REQUIREMENT: Only the pictures are to be left out; return the rest of the data exactly as it stands.

[Saved data entries]
###

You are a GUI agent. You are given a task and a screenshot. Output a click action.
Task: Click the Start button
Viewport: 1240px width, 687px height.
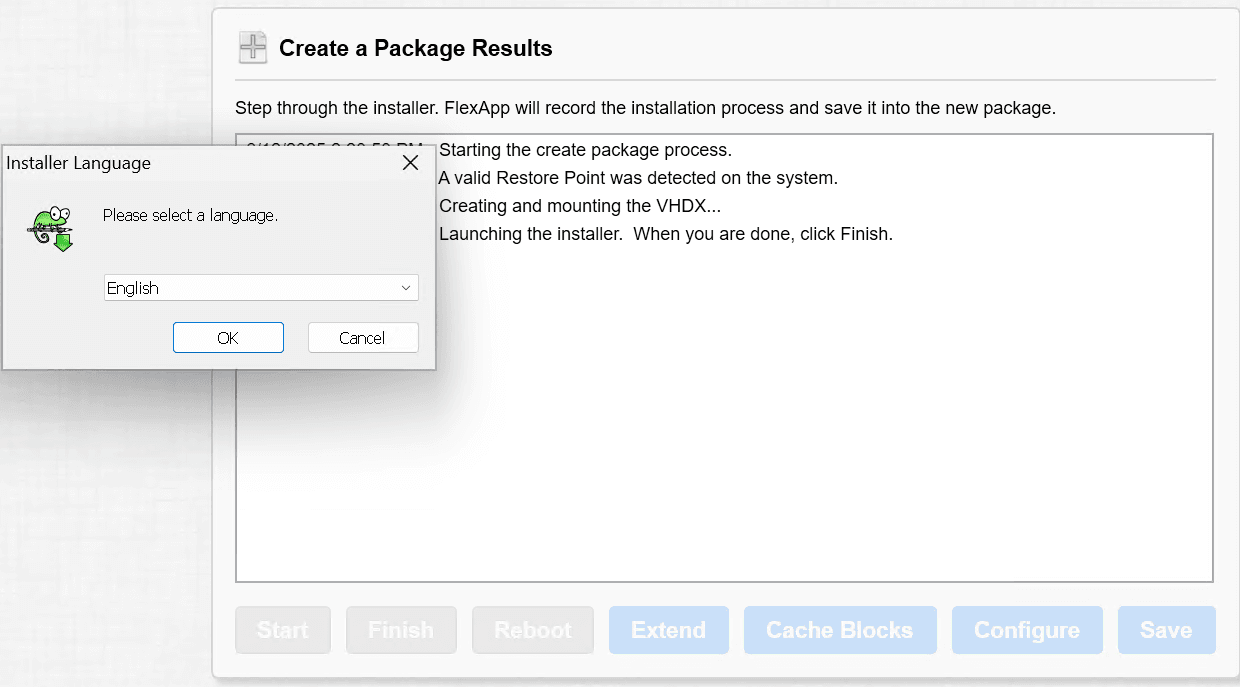tap(283, 630)
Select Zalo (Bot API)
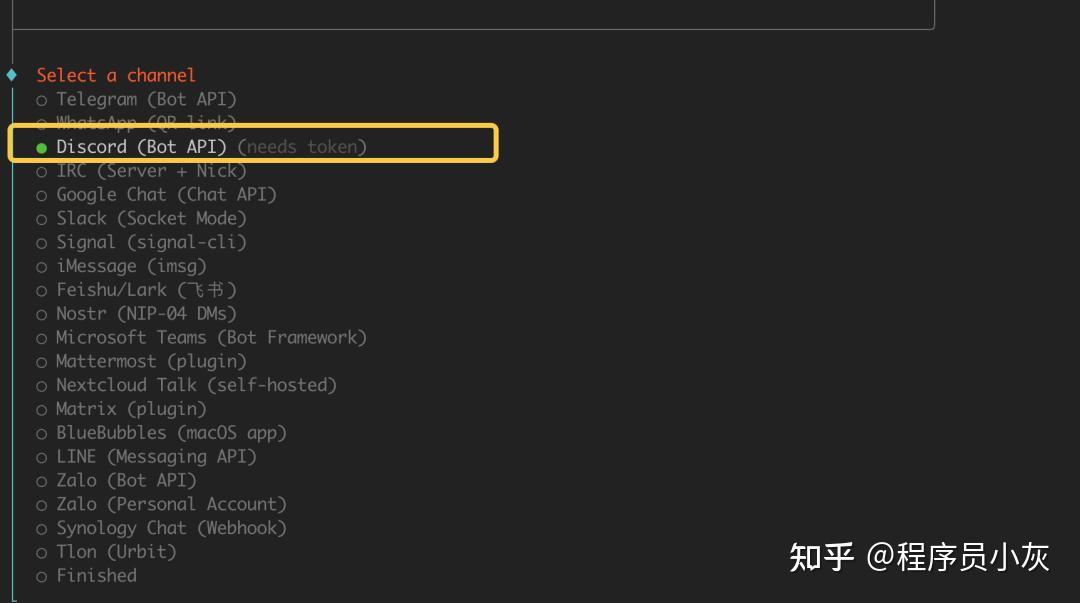The height and width of the screenshot is (603, 1080). pos(125,480)
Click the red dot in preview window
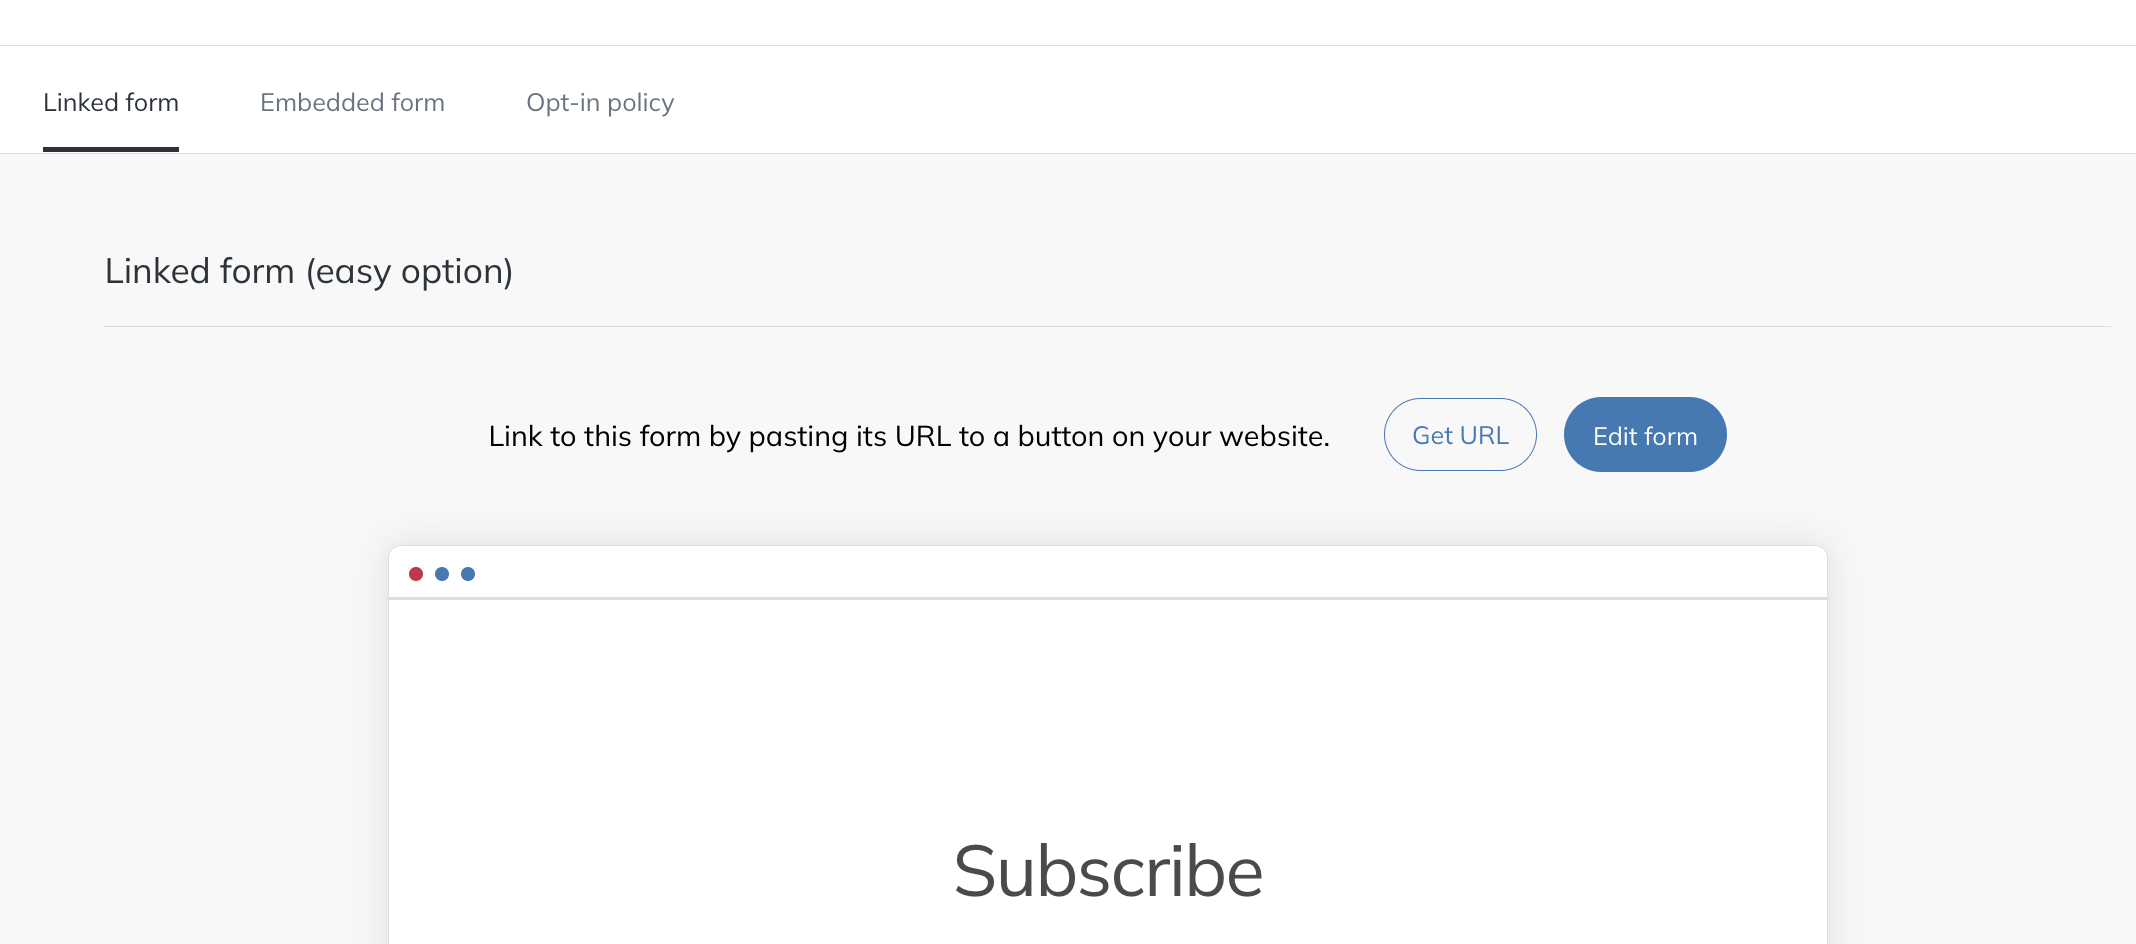The height and width of the screenshot is (944, 2136). (416, 574)
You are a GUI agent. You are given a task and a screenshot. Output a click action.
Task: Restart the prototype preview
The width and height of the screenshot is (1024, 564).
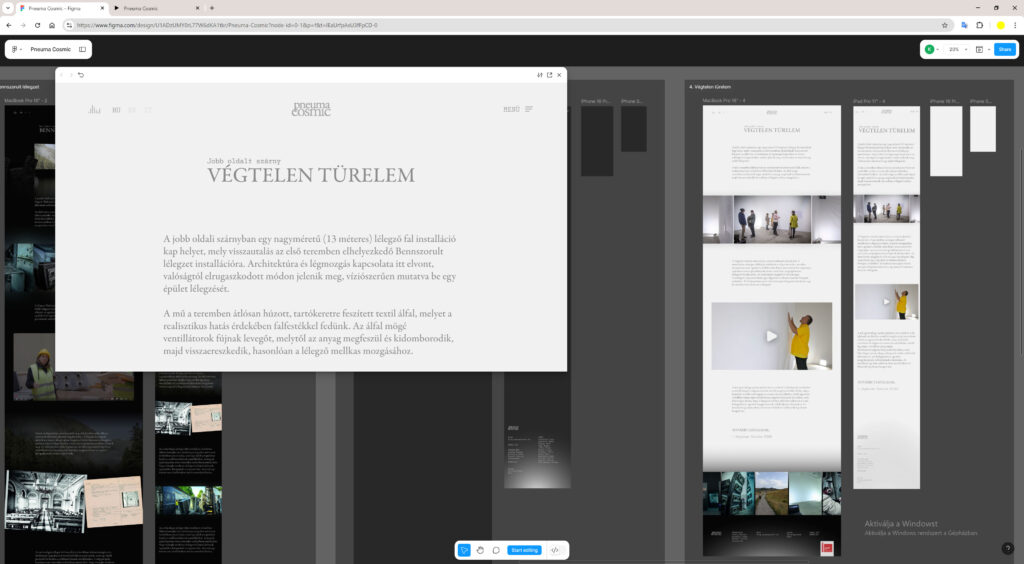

###

EXERCISE RESPONSE:
You are a GUI agent. You are given a task and a screenshot. Output a click action.
Task: Click the Start button
Viewport: 1240px width, 687px height.
tap(283, 630)
Select Zalo (Bot API)
The height and width of the screenshot is (603, 1080). pos(125,480)
Click the red dot in preview window
The height and width of the screenshot is (944, 2136). (416, 574)
You are a GUI agent. You are given a task and a screenshot. Output a click action.
Task: Restart the prototype preview
The width and height of the screenshot is (1024, 564).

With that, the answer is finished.